Determining metastasis isn't the only application for the technology, Posadas noted. As the prostate cancer field moves more toward biomarker-specific therapies, the gene panel could be adapted to look for resistance genes to predict a patient's response to therapy. The gene panel is flexible and could be expanded with more genes or swapped out for different genes, depending on the clinical question being asked, Posadas added. Right now, the team is looking at gene signatures for androgen sensitivity that could be used as predictors of therapy response.
Previous work done by the team and published in a 2020 Nature Communications paper applied the test method to hepatocellular carcinoma, and Posadas said that the test could be further applied to other types of cancer — specifically breast, lung, and pancreatic cancer — as future options. It will take refinement to adapt the gene panel to other cancers, since the genes currently being used are disease- and situation-specific, but the same informatics pipeline can be used to develop the new panels, he said.
Hon Leong, a translational urology researcher at Sunnybrook Hospital in Toronto who has worked with EVs in prostate cancer, said via email that distinguishing localized and metastasized prostate cancer is challenging when using cell-free DNA "because most tumors in the localized setting won't be expected to release significant amounts of cfDNA into the bloodstream." In contrast, the EVs Posada's team is detecting are truly from the prostate or prostate cancer tumor, he said.
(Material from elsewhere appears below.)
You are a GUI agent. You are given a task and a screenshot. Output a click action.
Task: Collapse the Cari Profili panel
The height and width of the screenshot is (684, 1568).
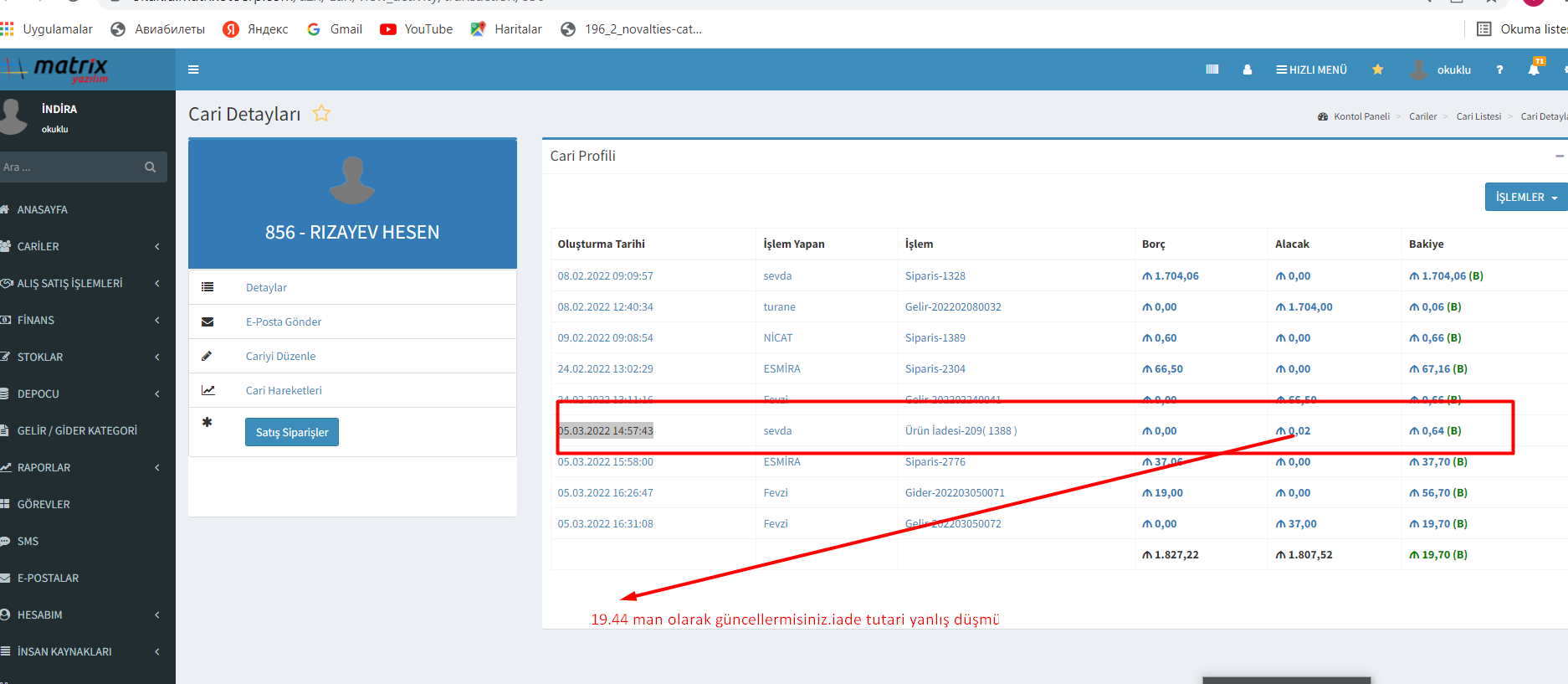1559,156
Although it's too early to say what the clinical utility of the test would be, "the method and technology used to enumerate prostate cancer EVs is very promising," Leong noted, adding the method is particularly unique because some of the protein biomarkers the researchers are looking at have never been shown to be present in EVs before. "Their ability to detect these proteins is impressive, especially when considering how small EVs are," he said.
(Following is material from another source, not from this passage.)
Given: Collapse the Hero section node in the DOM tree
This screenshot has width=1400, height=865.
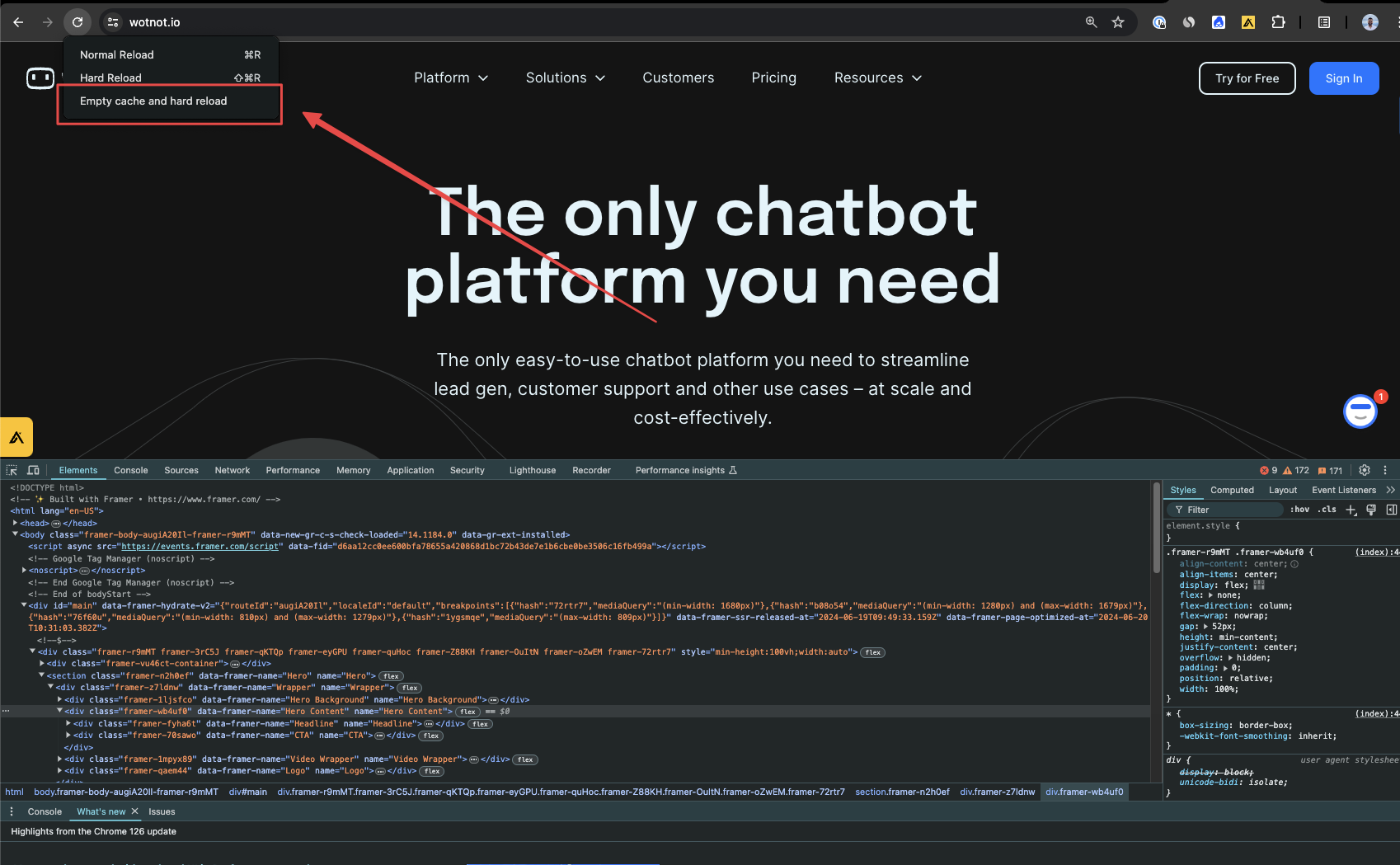Looking at the screenshot, I should click(41, 675).
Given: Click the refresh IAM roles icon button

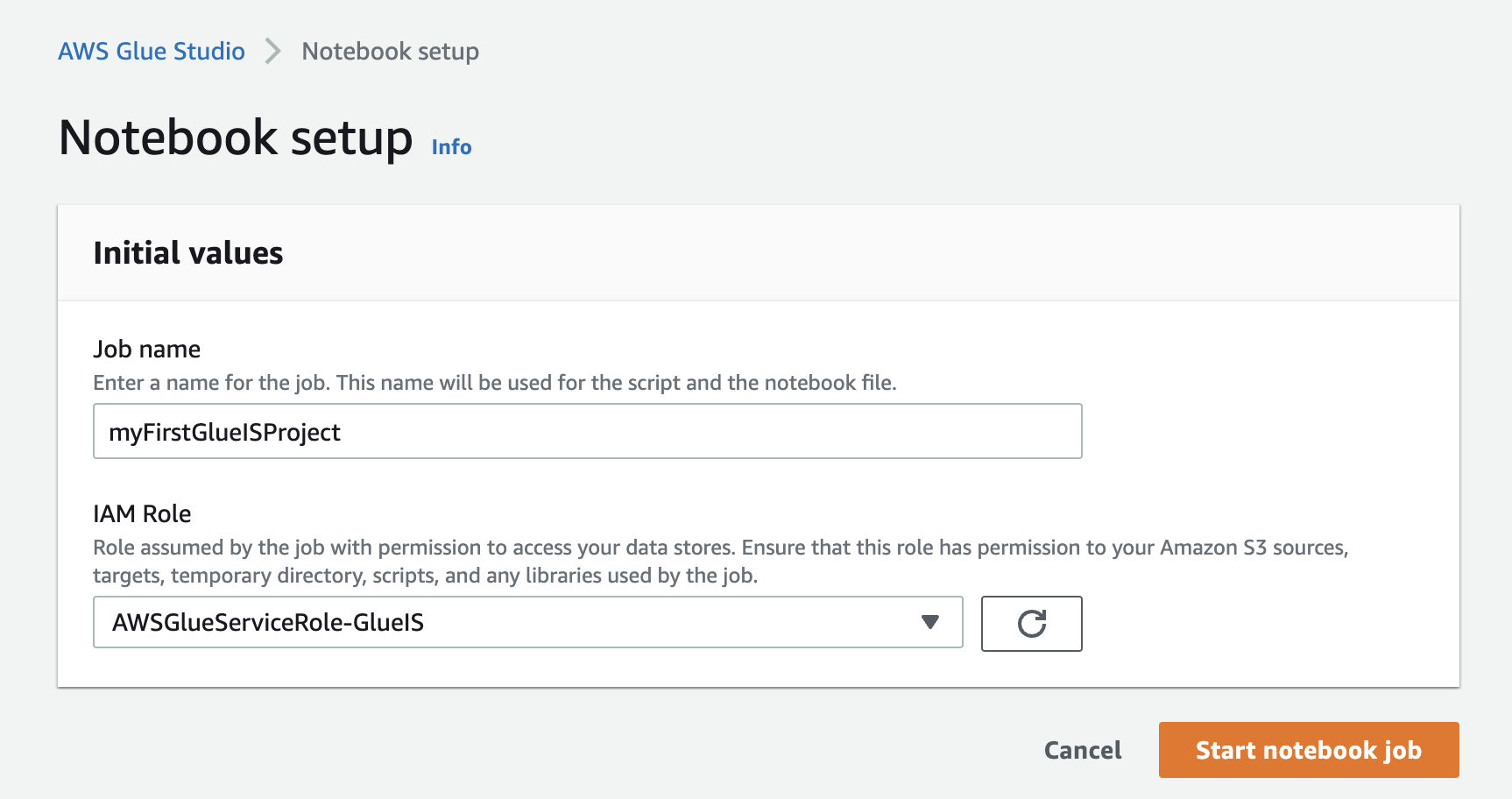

Leong and his team are also working on similar tests looking at different proteins, such as STEAP1 and polysialic acid, that are found on prostate cancer EVs, he noted.
With commercialization of the EV Digital Scoring Assay still a step or two away, the team's focus right now is on working with academic partners and further amassing data on the assay. Posadas said that the test is being used by the NRG Oncology cooperative group and being incorporated in large clinical trials, which will demonstrate its value and build confidence in its efficacy.
"The technology is great, but until we run patient samples that would show it where the rubber hits the road, what we have is a lot of potential," he said.
The researchers particularly want to work with banked plasma samples, although there are some issues when using banked or archival samples compared to fresh ones, he noted. Namely, differences in plasma preparation, such as the speed at which the samples were centrifuged or how they were stored, can affect the signal-to-noise ratio and the test's readout. That's not a problem in prospective samples, since the researchers can uniformly prepare the plasma to eliminate variability. Unlike archival samples, however, certain clinical endpoints — such as mortality risk — are missing from prospective samples.
By using plasma samples, the test is also able to be more broadly used with patients in rural settings or other geographic regions where testing a tissue sample may be more difficult. EVs are also able to be transferred to large medical centers like Cedars-Sinai for testing more easily than circulating tumor cells or other sample types because they stay more intact and are able to be preserved, Posadas said.
As a result, the team sees this test as a potential "bridge to disseminating genomics … into places it hasn't been able to go," he said.